Passage provided
**********
Baby of the House is the unofficial title given to the youngest member of a parliamentary house. The term is most often applied to members of the British parliament from which the term originated. The title is named after the Father of the House, which is given to the longest serving member of the British and other parliaments.

United Kingdom
Becoming the Baby of the House is regarded as something of an achievement despite the lack of any special treatment that comes with the title. However, some MPs who have held the position for a considerable period – Matthew Taylor was the Baby of the House for over ten years – have found it somewhat embarrassing, as it may suggest that they have a lack of experience, although many holders of the title have gone on to enjoy long and distinguished parliamentary careers.

At the turn of the twenty-first century (August 1999 to September 2001), all three of the leaders of the main political parties had been the youngest MPs in their party when they began their political careers (William Hague, Tony Blair, Charles Kennedy).

Of those whose ages can be verified, the youngest MP since the Reform Act 1832 is Mhairi Black, elected in 2015 aged 20 years 237 days. The age of candidacy for Parliament was lowered from 21 to 18 by the Electoral Administration Act 2006. William Pitt the Younger was elected at 21 and became Prime Minister two years later in 1783.

List of Babies of the House of Commons

Youngest member of the House of Lords
The title 'Baby of the House' is not used in the House of Lords, though the youngest member is recorded on the House website. The youngest member of the House is Lord Harlech (born 1 July 1986), a hereditary peer who was elected at a by-election under the House of Lords Act 1999 in July 2021 aged 35. 

The youngest life peer and youngest woman in the House is Baroness Penn (born 1985) who was created a life peer in October 2019 at the age of 34.

Standing Orders state that "No Lord under the age of one and twenty years shall be permitted to sit in the House". When most members of the Lords were hereditary peers, a peer who had inherited his or her peerage(s) while under age was entitled to take a seat on the day before his or her 21st birthday. In theory, such a hereditary peer could still be elected to sit in the House at that age; in practice, the youngest hereditary peer to have been elected was Lord Freyberg (born 15 December 1970), who was elected in October 1999 at the age of 28.
**********
Aim of the task
Copy the Baby of the House text starting with "Of those whose" and going on through "2021 aged 35.", replacing "elected" with "returned".

Dataset extract
**********
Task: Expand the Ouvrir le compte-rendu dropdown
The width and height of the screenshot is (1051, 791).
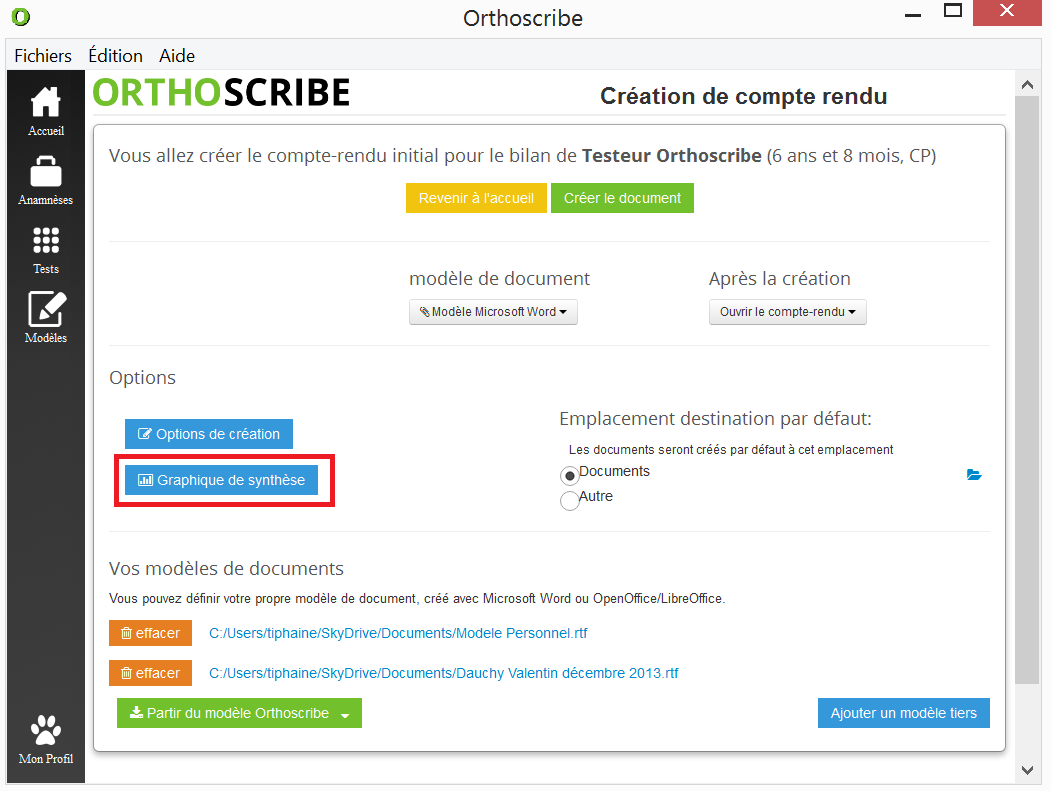Action: 787,312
**********
Answer to this task
Of those whose ages can be verified, the youngest MP since the Reform Act 1832 is Mhairi Black, returned in 2015 aged 20 years 237 days. The age of candidacy for Parliament was lowered from 21 to 18 by the Electoral Administration Act 2006. William Pitt the Younger was returned at 21 and became Prime Minister two years later in 1783.

List of Babies of the House of Commons

Youngest member of the House of Lords
The title 'Baby of the House' is not used in the House of Lords, though the youngest member is recorded on the House website. The youngest member of the House is Lord Harlech (born 1 July 1986), a hereditary peer who was returned at a by-election under the House of Lords Act 1999 in July 2021 aged 35.